## [ASSIGNED TASK]
Please set the lines down again exactly, from the top of the entries through the line that contains "Apothecary (846, 235)".

▶

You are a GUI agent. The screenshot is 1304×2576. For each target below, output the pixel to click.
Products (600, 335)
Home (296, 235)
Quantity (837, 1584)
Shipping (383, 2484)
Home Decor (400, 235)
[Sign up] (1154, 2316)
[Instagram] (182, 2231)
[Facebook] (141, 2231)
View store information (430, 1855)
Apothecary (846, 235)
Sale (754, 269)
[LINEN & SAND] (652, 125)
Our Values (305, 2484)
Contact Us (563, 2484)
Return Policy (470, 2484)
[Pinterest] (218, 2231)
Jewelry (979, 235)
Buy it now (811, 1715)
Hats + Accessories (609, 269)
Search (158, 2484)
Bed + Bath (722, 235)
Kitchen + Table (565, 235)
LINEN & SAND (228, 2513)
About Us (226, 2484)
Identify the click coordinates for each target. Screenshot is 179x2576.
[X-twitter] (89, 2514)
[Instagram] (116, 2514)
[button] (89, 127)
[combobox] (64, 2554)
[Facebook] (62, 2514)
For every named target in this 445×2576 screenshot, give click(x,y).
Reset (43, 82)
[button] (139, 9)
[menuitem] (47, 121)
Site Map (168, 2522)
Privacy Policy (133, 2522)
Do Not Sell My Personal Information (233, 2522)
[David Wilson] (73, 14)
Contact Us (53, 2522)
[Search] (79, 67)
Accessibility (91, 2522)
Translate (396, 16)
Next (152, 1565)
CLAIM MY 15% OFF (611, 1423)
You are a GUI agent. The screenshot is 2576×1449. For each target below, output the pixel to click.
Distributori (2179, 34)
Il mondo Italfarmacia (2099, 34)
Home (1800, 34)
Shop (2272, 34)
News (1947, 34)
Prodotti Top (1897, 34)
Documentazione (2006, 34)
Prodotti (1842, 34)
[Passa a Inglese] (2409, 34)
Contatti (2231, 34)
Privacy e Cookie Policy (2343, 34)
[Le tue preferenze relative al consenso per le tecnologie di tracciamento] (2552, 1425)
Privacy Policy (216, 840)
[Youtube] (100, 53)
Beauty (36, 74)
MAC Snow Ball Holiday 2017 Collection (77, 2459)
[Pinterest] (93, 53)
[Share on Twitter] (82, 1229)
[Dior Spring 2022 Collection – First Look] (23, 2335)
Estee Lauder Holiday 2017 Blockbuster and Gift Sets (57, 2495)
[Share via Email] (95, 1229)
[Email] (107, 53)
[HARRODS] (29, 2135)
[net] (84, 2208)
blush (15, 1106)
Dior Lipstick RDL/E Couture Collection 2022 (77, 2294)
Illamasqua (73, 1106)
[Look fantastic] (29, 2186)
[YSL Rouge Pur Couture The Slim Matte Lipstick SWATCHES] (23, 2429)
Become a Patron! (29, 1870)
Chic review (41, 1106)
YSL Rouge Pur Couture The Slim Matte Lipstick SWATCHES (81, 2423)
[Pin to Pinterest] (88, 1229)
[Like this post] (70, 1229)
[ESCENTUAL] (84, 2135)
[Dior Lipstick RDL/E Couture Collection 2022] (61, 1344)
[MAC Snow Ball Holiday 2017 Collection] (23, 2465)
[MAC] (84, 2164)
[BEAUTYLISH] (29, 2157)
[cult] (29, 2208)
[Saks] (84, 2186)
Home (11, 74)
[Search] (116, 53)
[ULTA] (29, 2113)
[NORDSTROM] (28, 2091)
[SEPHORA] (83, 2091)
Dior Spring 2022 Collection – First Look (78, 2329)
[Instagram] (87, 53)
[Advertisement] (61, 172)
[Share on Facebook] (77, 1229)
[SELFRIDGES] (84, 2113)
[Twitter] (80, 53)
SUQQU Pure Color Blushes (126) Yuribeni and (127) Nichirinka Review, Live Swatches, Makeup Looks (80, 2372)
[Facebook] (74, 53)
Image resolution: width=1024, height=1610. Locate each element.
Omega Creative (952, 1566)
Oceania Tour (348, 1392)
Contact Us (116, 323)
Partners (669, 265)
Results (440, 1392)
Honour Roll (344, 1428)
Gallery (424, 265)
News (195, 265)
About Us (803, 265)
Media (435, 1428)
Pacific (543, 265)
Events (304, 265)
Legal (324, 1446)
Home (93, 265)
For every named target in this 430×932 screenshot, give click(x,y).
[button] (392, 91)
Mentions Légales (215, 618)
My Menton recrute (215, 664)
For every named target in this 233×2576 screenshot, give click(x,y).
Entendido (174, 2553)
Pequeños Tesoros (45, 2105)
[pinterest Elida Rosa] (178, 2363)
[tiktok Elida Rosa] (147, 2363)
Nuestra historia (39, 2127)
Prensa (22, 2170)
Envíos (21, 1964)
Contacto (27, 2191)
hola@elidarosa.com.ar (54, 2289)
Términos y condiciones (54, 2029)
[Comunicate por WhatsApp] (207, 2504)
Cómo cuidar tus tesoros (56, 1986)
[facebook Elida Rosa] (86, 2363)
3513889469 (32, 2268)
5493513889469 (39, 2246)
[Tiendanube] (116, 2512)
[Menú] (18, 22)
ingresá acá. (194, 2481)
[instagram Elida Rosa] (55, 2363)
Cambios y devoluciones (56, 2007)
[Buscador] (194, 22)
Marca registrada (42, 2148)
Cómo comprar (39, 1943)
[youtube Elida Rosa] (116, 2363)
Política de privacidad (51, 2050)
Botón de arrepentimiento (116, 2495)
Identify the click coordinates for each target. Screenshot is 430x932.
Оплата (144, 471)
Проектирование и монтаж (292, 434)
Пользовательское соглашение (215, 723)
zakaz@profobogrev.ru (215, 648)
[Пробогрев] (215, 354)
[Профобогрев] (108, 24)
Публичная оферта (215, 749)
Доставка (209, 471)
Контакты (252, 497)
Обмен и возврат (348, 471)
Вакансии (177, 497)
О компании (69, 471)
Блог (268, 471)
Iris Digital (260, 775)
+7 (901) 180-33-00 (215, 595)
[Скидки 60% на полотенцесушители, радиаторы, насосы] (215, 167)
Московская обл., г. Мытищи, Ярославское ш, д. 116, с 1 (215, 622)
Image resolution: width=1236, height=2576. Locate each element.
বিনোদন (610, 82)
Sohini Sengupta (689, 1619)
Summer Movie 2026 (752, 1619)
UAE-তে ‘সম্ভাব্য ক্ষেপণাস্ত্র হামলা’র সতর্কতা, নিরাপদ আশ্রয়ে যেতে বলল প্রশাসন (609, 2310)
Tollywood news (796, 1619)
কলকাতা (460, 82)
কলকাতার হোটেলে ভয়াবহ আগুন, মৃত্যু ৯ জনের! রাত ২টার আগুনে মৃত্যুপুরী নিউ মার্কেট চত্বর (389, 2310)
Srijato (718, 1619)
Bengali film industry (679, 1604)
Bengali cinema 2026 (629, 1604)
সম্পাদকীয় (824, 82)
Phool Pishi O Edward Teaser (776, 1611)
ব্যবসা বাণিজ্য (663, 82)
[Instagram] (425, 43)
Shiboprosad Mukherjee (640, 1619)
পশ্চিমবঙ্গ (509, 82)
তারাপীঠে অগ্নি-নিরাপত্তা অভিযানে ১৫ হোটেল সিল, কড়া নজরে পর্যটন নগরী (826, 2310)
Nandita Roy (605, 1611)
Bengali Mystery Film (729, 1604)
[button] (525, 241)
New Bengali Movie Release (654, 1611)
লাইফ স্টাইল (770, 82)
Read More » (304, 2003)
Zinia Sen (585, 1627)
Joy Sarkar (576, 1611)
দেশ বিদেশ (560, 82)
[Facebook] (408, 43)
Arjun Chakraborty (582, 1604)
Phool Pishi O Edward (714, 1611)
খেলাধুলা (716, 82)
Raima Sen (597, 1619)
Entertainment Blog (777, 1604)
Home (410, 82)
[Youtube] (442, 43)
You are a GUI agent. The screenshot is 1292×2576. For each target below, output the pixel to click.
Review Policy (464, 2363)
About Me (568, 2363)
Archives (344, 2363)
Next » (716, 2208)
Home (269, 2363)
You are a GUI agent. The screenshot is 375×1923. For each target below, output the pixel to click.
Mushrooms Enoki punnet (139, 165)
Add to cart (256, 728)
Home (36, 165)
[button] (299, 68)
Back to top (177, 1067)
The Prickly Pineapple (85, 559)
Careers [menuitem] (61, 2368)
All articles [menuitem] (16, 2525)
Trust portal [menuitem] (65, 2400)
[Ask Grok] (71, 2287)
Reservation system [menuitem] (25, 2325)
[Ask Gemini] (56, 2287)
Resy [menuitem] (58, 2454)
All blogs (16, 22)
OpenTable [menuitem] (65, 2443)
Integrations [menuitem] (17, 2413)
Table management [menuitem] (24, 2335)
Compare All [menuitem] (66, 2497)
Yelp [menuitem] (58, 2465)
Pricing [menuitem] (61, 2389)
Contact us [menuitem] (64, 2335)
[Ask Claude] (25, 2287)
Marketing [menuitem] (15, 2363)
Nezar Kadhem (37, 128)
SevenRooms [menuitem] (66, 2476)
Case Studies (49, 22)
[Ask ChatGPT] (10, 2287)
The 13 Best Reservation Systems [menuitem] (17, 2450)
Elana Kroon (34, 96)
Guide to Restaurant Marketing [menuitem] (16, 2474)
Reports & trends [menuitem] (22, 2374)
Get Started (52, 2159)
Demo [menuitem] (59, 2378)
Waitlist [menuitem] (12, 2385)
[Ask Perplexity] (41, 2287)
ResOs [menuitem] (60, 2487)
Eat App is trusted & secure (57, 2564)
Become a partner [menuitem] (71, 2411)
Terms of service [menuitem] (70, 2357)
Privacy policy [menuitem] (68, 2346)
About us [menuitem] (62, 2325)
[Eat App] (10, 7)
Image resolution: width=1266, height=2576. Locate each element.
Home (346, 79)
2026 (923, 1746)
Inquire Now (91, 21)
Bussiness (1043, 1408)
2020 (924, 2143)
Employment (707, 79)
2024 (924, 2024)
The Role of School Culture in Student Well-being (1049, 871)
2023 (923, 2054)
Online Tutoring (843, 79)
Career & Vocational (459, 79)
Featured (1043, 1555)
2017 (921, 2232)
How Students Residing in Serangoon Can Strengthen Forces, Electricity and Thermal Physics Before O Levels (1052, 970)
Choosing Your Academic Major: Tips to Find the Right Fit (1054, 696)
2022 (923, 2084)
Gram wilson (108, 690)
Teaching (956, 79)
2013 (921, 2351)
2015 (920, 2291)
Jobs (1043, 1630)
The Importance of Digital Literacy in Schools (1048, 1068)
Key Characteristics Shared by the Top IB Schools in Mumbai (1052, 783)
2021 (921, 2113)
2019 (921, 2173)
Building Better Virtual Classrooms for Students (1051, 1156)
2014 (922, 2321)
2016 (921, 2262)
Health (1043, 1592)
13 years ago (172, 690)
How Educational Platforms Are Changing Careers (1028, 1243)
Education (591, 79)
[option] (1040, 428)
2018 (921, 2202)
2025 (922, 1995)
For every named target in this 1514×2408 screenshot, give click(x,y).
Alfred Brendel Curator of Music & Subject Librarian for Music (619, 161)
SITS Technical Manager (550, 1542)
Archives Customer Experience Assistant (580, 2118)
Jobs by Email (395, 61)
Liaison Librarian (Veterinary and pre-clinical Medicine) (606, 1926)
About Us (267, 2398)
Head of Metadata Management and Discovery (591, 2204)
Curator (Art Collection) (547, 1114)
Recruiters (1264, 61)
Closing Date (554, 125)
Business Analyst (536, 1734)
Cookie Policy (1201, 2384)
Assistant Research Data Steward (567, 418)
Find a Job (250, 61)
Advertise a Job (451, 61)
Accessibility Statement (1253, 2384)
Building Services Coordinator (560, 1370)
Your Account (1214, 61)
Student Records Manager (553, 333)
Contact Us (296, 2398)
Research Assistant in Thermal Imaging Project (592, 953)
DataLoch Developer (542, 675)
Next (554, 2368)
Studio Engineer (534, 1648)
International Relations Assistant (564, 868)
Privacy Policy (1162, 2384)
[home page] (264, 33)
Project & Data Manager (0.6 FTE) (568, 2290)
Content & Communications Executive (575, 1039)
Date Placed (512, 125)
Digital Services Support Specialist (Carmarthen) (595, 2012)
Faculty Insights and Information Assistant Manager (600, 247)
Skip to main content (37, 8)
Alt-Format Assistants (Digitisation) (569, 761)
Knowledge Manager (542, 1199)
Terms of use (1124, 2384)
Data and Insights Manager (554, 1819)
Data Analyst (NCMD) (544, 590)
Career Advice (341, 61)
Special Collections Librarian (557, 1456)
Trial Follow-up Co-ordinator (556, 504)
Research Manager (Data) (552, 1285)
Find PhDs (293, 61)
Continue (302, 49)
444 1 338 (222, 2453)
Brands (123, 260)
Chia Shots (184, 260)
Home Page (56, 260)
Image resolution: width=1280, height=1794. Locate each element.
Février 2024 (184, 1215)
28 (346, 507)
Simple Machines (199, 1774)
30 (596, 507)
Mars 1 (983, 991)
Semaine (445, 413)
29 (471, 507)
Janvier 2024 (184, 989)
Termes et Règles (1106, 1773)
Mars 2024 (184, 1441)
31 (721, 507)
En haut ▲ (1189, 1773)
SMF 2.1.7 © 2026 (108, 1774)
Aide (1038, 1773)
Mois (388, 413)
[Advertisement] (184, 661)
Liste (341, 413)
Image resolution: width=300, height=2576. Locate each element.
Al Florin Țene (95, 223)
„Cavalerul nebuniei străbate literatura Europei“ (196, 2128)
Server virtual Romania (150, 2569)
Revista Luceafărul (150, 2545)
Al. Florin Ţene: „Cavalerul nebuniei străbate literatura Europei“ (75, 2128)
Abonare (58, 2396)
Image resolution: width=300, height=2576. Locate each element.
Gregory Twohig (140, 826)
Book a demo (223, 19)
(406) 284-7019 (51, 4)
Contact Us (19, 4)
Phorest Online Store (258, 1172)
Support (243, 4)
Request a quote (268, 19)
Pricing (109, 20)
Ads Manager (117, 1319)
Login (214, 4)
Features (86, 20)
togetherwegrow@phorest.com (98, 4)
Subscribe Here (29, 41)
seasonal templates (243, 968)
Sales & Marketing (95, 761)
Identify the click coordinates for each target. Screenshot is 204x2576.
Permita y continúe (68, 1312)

◀

## [EXERCISE ANSWER]
You are a GUI agent. The screenshot is 1304×2576. For each target below, output the pixel to click.
Products (600, 335)
Home (296, 235)
Quantity (837, 1584)
Shipping (383, 2484)
Home Decor (400, 235)
[Sign up] (1154, 2316)
[Instagram] (182, 2231)
[Facebook] (141, 2231)
View store information (430, 1855)
Apothecary (846, 235)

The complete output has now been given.